- _EXCERPT_
-=-=-
The aim of this study was to use deep learning techniques to estimate the grid impedance at both steady-state and transient conditions of the power grid. In particular, the goal was to propose an unsupervised sequential deep learning method, LSTM autoencoder (LSTM-AE) with a dedicated architecture, to extract time-dependent feature vector sequences from measured data at several locations of the power grid. A random forest (RF) regressor was then employed to estimate the frequency-dependent grid impedance during large disturbances. It is shown that using the extracted feature sequences instead of original data sequences leads to improved grid impedance estimation. To test the effectiveness of the proposed scheme, a grid-connected power converter was simulated, where voltage and current time series were collected at local and some other remote points. The collected data sequences were then fed into the proposed scheme for feature extraction and frequency-dependent impedance estimation. The main contributions of the proposed method include:

• Use of an unsupervised deep learning architecture, LSTM autoencoder, for automatic extraction of sequences of features from dynamic power grid data;
• Employing a nonlinear regressor, random forest, to estimate frequency-dependent impedances in addition to fundamental frequency;
• Providing estimation during grid disturbances as electrical faults, despite training being conducted in steady-state condition.

The reminder of this paper is organized as follows. Section 2 describes the proposed scheme in detail. Section 3 presents the test results and performance evaluation. Discussion is also included. Section 4 concludes the paper.

2. Proposed Method

To estimate the grid impedance, the basic idea is to use an unsupervised automatic feature learning technique to extract the sequences of time-dependent features of dynamic power grid data. Given time-dependent features, a nonlinear regression method is exploited to derive a nonlinear function that maps the features to the corresponding grid impedance phasor.

Based on this idea we propose a new scheme as shown in the block diagram of Figure 1. The red dashed box in Figure 1 shows a utility power grid system used to generate synthetic data for training introduced modules. The blue dashed box shows two main modules of the proposed method as follows:

(1)
-=-=-
- _RECORDS_
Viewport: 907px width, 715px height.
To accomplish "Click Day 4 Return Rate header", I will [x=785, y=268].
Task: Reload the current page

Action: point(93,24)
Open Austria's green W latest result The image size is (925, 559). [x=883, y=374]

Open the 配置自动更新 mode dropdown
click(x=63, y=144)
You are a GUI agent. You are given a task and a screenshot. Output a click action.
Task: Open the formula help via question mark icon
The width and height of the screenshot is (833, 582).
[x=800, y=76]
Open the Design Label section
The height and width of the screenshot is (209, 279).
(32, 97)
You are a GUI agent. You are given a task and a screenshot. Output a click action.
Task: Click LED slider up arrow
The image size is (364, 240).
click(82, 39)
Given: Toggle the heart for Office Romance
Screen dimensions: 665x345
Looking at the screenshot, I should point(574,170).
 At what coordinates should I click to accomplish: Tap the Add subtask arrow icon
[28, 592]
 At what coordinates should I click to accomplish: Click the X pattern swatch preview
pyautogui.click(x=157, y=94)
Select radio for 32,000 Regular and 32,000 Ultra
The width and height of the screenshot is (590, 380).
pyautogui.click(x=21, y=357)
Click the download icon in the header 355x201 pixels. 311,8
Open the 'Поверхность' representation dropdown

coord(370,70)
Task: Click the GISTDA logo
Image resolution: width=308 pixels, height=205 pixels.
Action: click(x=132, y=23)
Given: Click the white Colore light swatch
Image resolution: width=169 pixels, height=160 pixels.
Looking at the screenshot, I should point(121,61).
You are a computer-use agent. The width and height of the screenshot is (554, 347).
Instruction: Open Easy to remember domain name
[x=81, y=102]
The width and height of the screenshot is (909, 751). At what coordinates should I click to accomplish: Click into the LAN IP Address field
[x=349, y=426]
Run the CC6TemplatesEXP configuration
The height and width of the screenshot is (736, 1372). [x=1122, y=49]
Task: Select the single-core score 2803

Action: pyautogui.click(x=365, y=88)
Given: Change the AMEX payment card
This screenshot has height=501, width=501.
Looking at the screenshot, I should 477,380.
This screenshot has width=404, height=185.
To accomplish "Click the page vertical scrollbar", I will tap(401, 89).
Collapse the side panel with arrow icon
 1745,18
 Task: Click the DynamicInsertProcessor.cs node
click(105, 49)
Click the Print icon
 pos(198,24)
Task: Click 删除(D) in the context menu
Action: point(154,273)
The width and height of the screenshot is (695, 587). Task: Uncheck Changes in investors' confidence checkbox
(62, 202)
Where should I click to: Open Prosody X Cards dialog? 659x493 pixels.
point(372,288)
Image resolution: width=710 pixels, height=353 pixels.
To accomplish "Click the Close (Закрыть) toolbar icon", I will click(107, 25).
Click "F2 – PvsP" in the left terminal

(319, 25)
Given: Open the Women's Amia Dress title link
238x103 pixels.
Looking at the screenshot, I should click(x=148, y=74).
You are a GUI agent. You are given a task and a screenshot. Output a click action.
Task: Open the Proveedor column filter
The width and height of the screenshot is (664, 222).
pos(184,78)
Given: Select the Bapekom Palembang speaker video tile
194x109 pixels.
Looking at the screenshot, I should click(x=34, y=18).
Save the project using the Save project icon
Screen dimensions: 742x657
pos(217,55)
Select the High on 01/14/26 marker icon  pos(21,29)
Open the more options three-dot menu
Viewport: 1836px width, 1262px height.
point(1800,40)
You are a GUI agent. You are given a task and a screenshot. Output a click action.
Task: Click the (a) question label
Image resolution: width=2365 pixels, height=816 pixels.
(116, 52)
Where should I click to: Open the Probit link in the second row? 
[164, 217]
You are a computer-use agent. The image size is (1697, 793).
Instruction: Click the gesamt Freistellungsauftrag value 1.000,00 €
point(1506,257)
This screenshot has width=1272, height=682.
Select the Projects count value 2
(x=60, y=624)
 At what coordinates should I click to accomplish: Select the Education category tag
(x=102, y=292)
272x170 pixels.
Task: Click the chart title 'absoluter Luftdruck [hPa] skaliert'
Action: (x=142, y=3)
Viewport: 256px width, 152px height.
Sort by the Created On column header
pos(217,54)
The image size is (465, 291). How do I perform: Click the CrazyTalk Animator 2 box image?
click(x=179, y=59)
-=-=-
- _TO-DO LIST_
• A. Reproduce the grid impedance excerpt from the words "The reminder of" through "grid impedance phasor.", swapping "nonlinear regression method" for "random forest regressor".
• B. In the grid impedance excerpt, what kind of regressor estimates the frequency-dependent grid impedance during large disturbances?

- _SET OF ANSWERS_
• A.
The reminder of this paper is organized as follows. Section 2 describes the proposed scheme in detail. Section 3 presents the test results and performance evaluation. Discussion is also included. Section 4 concludes the paper.

2. Proposed Method

To estimate the grid impedance, the basic idea is to use an unsupervised automatic feature learning technique to extract the sequences of time-dependent features of dynamic power grid data. Given time-dependent features, a random forest regressor is exploited to derive a nonlinear function that maps the features to the corresponding grid impedance phasor.

• B. A random forest (RF) regressor.